WORK ORDER: Output nothing but the lines from the line with "History (404, 44)" through the end of the listing below, both ends included.

******************************

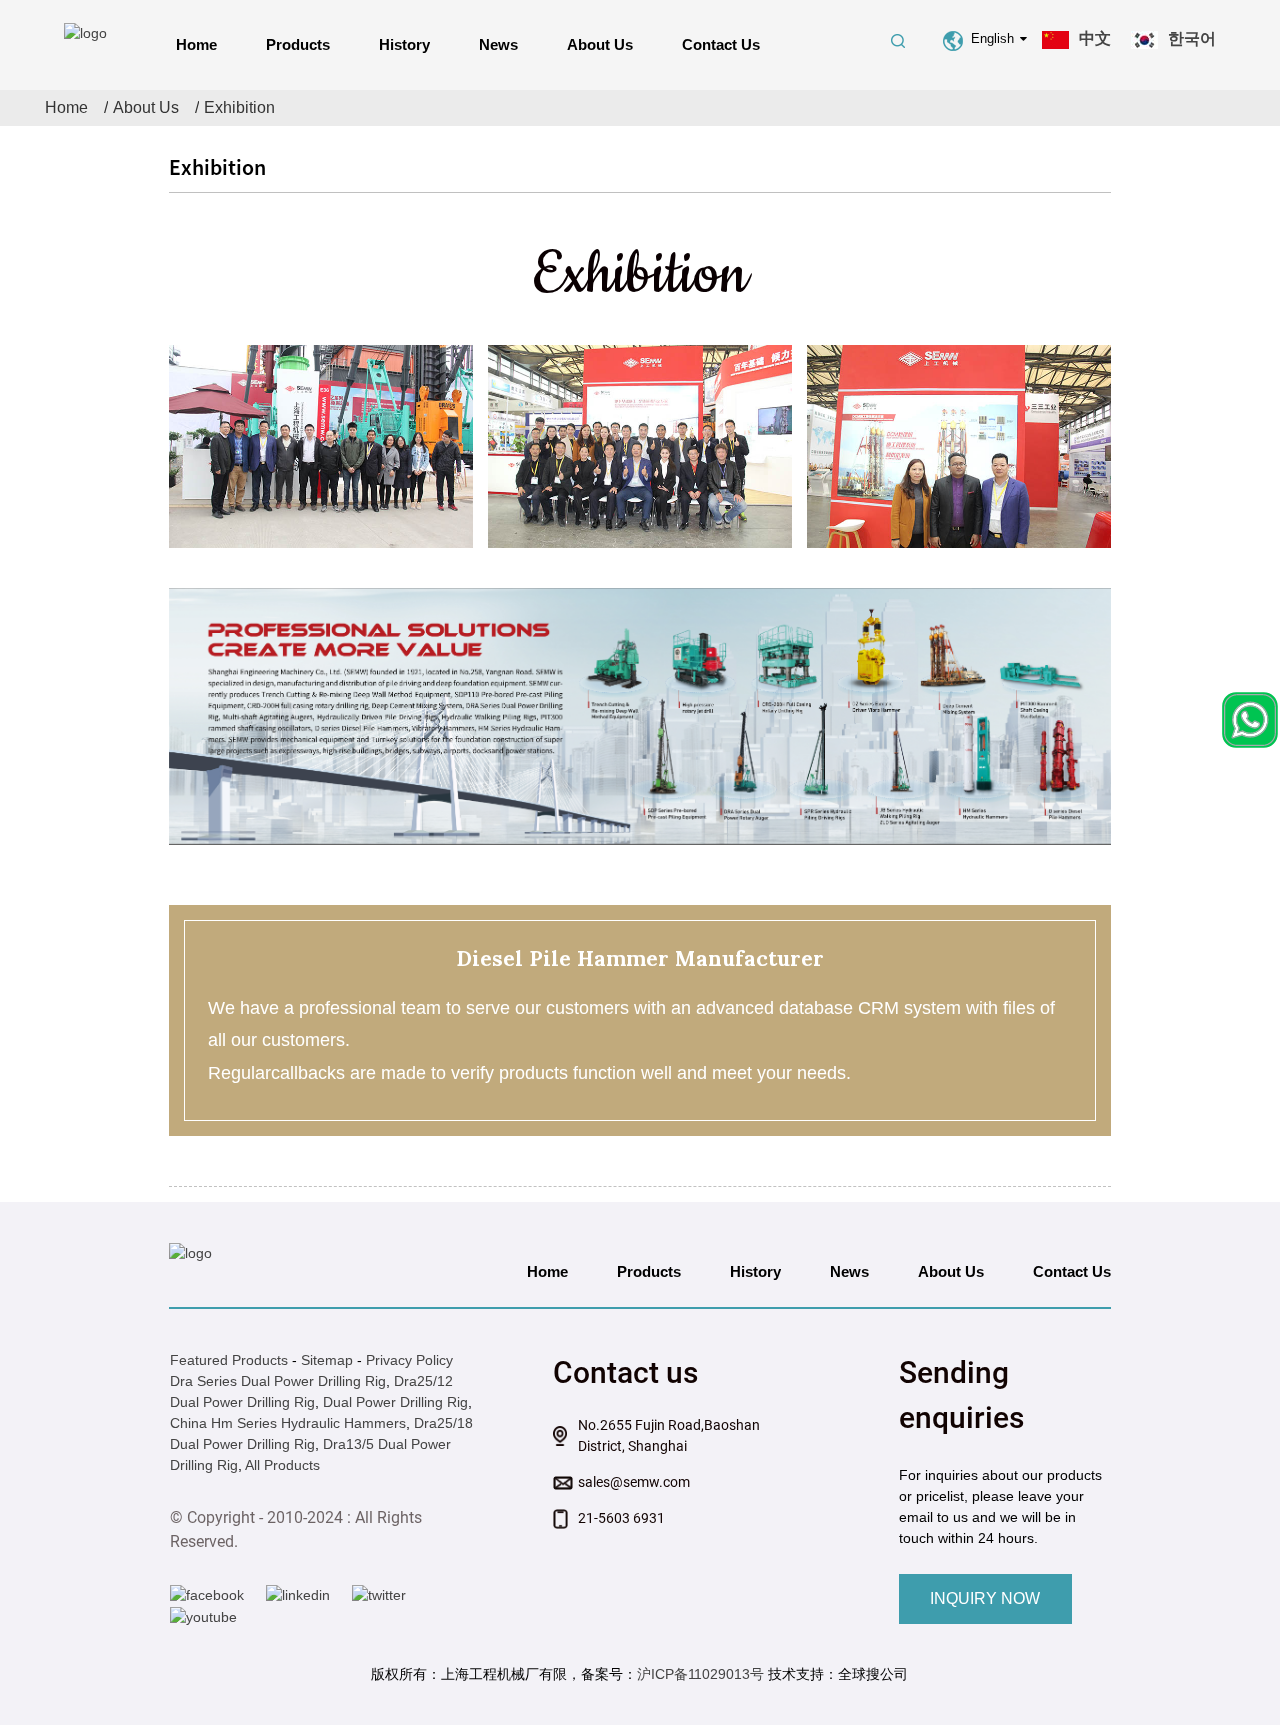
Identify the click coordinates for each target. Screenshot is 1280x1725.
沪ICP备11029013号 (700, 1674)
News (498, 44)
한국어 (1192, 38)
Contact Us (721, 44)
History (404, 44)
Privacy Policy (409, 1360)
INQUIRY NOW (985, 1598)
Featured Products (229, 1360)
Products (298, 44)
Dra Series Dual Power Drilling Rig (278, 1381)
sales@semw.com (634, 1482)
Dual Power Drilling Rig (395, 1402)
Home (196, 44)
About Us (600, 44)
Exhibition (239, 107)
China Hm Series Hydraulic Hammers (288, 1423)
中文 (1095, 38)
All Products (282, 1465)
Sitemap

******************************

SOLUTION TO THE PROBLEM:
History (404, 44)
Privacy Policy (409, 1360)
INQUIRY NOW (985, 1598)
Featured Products (229, 1360)
Products (298, 44)
Dra Series Dual Power Drilling Rig (278, 1381)
sales@semw.com (634, 1482)
Dual Power Drilling Rig (395, 1402)
Home (196, 44)
About Us (600, 44)
Exhibition (239, 107)
China Hm Series Hydraulic Hammers (288, 1423)
中文 (1095, 38)
All Products (282, 1465)
Sitemap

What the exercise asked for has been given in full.